# "Raising" a lowered car?



## andre (Apr 30, 2002)

Dont take it the wrong way. I've been looking at cars with eibach prokits and the rear seems like the wheel well rests on the tire. Is there a way to raise it a little so it doesn't look so uneven? I've heard something about Motivational rear mounts, but I'm not sure what they do and if they're available still.


----------



## barnoun (May 7, 2002)

The motivationl mounts only add travel, but don't raise it. As for how to raise it, that's what coilovers are for


----------



## andre (Apr 30, 2002)

coilovers are berry berry espensif. i cant affoid coilovers.  I like the drop of the front, but the rear is just a tad low for me...expecially when I throw in 3 full size male adults.


----------



## luminus (Jul 10, 2002)

I had thought of this, and you could raise the rear relatively easily. If you remove the 3 or 4 bolts in the upper spring mount and put in longer ones, you will then be able to fabricate a spacer that sits on top of the spring perch.

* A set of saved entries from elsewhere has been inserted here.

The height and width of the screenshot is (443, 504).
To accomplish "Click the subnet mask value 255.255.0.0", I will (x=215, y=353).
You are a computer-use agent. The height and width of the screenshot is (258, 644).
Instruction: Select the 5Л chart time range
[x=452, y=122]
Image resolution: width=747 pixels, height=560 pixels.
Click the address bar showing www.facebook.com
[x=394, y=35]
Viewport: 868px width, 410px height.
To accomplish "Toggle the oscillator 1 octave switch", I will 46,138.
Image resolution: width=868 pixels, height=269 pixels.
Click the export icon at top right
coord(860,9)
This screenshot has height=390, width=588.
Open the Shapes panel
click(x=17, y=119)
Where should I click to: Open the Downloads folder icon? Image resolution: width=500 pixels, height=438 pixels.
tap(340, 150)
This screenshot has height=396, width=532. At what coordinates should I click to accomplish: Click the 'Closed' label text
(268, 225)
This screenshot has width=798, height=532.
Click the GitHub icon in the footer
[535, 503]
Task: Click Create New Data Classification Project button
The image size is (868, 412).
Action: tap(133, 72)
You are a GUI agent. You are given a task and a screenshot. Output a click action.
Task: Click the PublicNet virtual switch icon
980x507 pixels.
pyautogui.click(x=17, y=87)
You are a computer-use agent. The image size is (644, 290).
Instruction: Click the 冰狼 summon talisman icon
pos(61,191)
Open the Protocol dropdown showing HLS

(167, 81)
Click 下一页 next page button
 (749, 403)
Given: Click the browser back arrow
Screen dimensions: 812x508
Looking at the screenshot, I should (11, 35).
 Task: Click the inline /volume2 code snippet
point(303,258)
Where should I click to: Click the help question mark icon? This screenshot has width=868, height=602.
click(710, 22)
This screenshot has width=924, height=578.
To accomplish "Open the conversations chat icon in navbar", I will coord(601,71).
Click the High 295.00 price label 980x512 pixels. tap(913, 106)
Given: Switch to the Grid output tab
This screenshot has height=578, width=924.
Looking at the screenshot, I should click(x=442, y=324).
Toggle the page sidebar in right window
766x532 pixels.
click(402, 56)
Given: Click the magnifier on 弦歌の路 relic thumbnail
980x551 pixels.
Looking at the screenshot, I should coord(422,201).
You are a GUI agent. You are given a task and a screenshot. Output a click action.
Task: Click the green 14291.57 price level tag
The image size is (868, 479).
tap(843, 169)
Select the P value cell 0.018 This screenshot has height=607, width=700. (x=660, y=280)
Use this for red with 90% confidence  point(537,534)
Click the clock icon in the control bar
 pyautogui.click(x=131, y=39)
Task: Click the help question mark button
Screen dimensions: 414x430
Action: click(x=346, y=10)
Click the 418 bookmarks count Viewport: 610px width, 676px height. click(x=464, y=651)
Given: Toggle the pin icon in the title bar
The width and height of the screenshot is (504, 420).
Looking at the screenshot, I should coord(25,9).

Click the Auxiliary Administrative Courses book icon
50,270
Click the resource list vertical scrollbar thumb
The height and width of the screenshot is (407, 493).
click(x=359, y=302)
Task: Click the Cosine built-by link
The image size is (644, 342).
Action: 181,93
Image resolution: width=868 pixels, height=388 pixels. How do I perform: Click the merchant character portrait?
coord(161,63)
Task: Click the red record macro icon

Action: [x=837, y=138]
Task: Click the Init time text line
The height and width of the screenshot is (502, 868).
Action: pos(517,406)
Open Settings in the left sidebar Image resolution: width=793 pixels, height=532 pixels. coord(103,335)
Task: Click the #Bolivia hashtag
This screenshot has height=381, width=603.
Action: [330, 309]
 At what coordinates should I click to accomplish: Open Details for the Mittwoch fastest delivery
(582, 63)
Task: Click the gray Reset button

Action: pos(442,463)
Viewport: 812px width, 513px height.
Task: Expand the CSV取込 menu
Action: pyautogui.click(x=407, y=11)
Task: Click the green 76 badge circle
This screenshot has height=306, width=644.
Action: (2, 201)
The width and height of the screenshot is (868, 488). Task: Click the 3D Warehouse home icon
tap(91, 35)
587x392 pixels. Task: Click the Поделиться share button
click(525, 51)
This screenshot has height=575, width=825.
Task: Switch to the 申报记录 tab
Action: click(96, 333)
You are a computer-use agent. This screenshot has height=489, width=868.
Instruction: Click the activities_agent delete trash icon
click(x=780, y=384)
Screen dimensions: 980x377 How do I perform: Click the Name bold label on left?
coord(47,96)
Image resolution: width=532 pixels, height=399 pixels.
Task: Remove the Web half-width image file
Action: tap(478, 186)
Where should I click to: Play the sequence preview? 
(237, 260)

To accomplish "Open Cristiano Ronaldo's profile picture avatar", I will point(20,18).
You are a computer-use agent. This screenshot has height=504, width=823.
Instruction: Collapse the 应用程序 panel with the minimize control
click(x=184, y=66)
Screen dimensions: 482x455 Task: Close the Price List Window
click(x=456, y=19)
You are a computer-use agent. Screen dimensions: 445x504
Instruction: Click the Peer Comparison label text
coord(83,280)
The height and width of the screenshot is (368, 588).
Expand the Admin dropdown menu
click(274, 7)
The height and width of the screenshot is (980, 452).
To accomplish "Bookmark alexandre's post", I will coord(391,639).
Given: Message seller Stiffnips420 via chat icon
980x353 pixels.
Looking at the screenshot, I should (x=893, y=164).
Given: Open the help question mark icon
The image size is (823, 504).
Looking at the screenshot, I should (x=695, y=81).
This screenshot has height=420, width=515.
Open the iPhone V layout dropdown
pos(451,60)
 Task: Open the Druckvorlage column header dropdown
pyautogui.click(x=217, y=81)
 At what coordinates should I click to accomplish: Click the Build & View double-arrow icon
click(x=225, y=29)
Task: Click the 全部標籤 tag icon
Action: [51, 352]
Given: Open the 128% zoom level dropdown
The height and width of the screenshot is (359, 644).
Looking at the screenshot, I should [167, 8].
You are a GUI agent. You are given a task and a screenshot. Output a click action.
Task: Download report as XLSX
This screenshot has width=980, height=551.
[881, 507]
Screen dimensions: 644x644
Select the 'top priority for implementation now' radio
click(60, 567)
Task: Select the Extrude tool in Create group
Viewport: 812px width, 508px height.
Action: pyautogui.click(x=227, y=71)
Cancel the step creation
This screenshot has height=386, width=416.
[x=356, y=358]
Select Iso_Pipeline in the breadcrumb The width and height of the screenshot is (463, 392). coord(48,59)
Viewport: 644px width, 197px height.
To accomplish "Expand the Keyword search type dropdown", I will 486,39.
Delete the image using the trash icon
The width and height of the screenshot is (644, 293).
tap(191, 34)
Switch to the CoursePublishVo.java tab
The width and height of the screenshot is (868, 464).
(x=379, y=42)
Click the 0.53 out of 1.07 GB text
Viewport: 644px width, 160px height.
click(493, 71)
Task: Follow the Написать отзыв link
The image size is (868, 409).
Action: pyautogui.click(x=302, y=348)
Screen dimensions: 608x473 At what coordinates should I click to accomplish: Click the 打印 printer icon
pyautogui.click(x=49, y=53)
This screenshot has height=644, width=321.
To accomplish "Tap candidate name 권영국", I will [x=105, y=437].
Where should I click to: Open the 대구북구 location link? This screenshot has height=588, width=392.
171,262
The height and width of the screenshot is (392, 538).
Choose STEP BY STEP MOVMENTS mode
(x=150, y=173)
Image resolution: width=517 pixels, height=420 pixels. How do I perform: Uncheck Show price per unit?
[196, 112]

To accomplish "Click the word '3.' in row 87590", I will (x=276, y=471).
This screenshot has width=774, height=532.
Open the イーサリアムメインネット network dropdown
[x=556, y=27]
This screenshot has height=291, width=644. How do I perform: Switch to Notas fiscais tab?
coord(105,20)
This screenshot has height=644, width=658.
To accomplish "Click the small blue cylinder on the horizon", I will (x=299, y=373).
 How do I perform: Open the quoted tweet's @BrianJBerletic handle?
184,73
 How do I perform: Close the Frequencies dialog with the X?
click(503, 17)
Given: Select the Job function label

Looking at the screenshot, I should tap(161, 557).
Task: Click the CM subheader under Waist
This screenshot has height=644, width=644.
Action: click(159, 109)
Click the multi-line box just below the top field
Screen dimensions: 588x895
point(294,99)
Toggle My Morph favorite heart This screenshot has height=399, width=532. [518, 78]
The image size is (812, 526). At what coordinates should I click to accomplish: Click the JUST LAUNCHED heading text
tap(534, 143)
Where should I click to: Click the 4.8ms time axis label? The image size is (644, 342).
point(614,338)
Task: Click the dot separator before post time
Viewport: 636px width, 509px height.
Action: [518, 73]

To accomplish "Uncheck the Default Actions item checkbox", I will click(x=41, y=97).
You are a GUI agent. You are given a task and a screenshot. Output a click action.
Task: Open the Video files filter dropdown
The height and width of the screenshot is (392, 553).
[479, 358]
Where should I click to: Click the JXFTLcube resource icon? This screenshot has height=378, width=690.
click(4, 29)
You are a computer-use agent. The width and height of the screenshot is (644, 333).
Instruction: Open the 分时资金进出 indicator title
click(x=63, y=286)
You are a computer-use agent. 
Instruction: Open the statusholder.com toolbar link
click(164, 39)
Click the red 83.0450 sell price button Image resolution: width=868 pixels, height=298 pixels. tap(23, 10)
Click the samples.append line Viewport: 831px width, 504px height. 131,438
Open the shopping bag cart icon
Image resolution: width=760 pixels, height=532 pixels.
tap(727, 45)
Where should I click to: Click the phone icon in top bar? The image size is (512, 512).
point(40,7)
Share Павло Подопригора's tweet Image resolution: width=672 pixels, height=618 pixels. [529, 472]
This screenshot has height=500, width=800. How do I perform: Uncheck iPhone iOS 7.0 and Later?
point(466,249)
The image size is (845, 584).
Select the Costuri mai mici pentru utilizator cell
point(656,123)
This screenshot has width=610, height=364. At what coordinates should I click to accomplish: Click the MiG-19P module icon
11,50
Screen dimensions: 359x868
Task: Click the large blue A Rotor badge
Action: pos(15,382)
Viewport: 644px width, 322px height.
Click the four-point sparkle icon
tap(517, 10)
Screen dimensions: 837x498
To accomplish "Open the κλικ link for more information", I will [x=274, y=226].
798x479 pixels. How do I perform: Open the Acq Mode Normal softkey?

The new bolts go through the spacer and mount in the shock tower as usual. Now the rear of the car is sitting 1/2" or so higher (or whatever height you want, within reason).

I believe those bolts are welded in, so a grinder could take them out pretty quickly. Just don't damage/modify the spring perch inself.

As for how to fab a spacer, not sure on that one yet.

Aaron


----------



## andre (Apr 30, 2002)

So you haven't done this yet?


----------



## luminus (Jul 10, 2002)

No. I'm getting some new springs soon (still on the stock ones), and if the rear is lower than i want, I'll do it. If there is enough interest (and I do it), I could post details here.

Aaron


----------



## andre (Apr 30, 2002)

If you do it, let me know.


----------